Visualizzazione post con etichetta del rio. Mostra tutti i post
Visualizzazione post con etichetta del rio. Mostra tutti i post

venerdì 17 ottobre 2014

Del Rio e la negazione del concetto di riforma

Trovo che la Legge Del Rio sia la NEGAZIONE del concetto di riforma.
Essa contiene un imprecisato numero di contraddizioni e nessuna prospettiva, se non quella dichiarata dell’eliminazione di una istituzione, forse la più antica forma di aggregazione sociale istituzionalizzata.
Bastavano poche domande e altrettante risposte:
Perché riformare? Cosa riformare? Dove andare?
Mi sconcerta, come dipendente di una Amministrazione Provinciale, il cambiamento o la sospensione delle finalità dell’ente, come cittadina la privazione del diritto di voto e la modifica di un ente posto a tutela del cittadino senza passare dalle procedure di riforma della Costituzione.
In fondo è la stessa cosa: è cambiata la finalità di un ente pubblico senza un’adeguata e necessaria riforma costituzionale.

giovedì 9 ottobre 2014

Nuova (?) Provincia

Oggi a Parma si vota (si fa per dire) per la nuova “Provincia”.
Ora a parte le valutazioni sull'utilità o meno dell’ente, due sono le considerazioni che faccio:
1) questione del voto: questa meravigliosa riforma Del Rio ha tolto ai cittadini il diritto di voto attribuendolo ai loro rappresentanti presso un altro ente, il Comune appunto, diverso per ambito territoriale e per finalità, sulla presunzione che il voto dei votati sia uguale al voto dei votanti.

2) questione della rappresentatività: saranno eletti e quindi chiamati a tutelare gli interessi dei cittadini di tutta la provincia i sindaci dei comuni del territorio.
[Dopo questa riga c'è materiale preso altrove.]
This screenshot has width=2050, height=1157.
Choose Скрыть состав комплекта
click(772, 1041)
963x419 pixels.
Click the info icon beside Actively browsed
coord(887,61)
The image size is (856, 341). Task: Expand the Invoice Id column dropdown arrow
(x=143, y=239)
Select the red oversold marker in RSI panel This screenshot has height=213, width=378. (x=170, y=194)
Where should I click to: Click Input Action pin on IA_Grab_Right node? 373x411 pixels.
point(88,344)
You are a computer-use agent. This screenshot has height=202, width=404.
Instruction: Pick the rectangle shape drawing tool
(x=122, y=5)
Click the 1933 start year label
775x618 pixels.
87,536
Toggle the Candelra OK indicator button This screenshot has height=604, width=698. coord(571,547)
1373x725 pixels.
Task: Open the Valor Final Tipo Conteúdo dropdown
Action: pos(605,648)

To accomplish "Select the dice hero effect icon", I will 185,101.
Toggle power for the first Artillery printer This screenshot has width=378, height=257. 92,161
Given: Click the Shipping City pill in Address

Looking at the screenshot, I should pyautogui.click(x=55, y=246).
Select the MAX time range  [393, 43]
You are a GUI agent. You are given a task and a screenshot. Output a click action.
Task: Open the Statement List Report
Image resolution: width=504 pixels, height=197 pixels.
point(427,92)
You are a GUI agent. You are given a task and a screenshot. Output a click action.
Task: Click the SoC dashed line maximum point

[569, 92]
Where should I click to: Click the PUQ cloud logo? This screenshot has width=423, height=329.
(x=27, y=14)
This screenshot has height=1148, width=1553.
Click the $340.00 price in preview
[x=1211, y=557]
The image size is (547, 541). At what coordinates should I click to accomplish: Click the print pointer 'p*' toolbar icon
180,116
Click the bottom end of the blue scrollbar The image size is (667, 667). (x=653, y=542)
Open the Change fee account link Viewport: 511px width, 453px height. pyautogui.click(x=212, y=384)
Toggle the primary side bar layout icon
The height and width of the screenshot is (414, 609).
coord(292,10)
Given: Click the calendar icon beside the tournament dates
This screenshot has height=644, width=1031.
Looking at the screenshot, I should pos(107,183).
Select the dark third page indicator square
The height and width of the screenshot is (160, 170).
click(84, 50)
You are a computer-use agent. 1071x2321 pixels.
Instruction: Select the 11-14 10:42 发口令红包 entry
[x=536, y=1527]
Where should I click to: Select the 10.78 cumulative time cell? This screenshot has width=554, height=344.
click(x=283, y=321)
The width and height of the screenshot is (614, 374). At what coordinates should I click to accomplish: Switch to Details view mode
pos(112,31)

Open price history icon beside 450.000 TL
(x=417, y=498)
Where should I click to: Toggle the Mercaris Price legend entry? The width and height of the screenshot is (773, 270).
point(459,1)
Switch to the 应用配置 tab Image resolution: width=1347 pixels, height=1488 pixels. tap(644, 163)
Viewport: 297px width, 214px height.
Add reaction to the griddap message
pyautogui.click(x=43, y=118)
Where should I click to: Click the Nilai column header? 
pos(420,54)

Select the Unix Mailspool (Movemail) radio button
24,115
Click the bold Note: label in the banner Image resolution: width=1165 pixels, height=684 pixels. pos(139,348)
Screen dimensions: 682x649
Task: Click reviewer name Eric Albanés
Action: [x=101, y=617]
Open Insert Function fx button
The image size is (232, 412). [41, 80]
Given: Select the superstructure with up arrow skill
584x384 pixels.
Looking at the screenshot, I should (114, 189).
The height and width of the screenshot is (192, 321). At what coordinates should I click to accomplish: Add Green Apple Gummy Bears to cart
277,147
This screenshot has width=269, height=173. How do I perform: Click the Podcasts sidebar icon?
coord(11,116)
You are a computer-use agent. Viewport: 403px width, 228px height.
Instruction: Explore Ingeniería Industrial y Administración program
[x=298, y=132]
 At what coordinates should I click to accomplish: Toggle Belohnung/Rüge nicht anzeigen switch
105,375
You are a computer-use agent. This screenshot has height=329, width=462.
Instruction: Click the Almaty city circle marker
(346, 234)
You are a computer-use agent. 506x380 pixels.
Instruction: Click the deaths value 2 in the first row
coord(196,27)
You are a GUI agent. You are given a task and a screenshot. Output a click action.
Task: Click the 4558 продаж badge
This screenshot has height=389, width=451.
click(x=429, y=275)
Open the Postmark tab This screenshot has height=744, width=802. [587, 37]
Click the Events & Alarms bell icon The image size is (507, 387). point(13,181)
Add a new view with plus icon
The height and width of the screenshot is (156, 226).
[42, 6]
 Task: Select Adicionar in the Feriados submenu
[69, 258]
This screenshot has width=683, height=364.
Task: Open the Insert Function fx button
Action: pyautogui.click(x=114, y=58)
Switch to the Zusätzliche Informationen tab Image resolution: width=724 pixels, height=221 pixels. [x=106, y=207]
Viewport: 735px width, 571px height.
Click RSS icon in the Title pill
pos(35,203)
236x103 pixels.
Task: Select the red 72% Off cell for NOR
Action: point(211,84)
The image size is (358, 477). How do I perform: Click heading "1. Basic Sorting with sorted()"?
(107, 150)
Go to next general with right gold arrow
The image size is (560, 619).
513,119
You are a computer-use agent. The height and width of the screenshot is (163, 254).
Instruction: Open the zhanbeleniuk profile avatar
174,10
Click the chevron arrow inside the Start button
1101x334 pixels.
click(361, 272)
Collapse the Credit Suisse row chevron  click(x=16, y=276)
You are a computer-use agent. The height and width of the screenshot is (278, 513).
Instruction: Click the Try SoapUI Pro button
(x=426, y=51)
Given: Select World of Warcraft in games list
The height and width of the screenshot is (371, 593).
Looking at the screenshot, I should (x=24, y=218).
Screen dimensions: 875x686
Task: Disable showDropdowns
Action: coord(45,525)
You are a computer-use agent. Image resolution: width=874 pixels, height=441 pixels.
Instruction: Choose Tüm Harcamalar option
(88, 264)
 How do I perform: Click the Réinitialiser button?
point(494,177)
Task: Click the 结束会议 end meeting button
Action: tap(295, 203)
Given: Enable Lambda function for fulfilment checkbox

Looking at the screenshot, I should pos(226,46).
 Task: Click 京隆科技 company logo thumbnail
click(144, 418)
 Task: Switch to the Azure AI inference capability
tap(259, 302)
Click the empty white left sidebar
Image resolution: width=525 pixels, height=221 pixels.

Ora la domanda che mi sorge spontanea è la seguente: il futuro presidente, sindaco del comune X perché eletto dai cittadini di quel comune e pertanto deputato a tutelarne gli interessi, potrà ben tutelare anche gli interessi dei cittadini di altri comuni che presentano problematiche diverse e bisogni anche configgenti con quelli dei suoi elettori?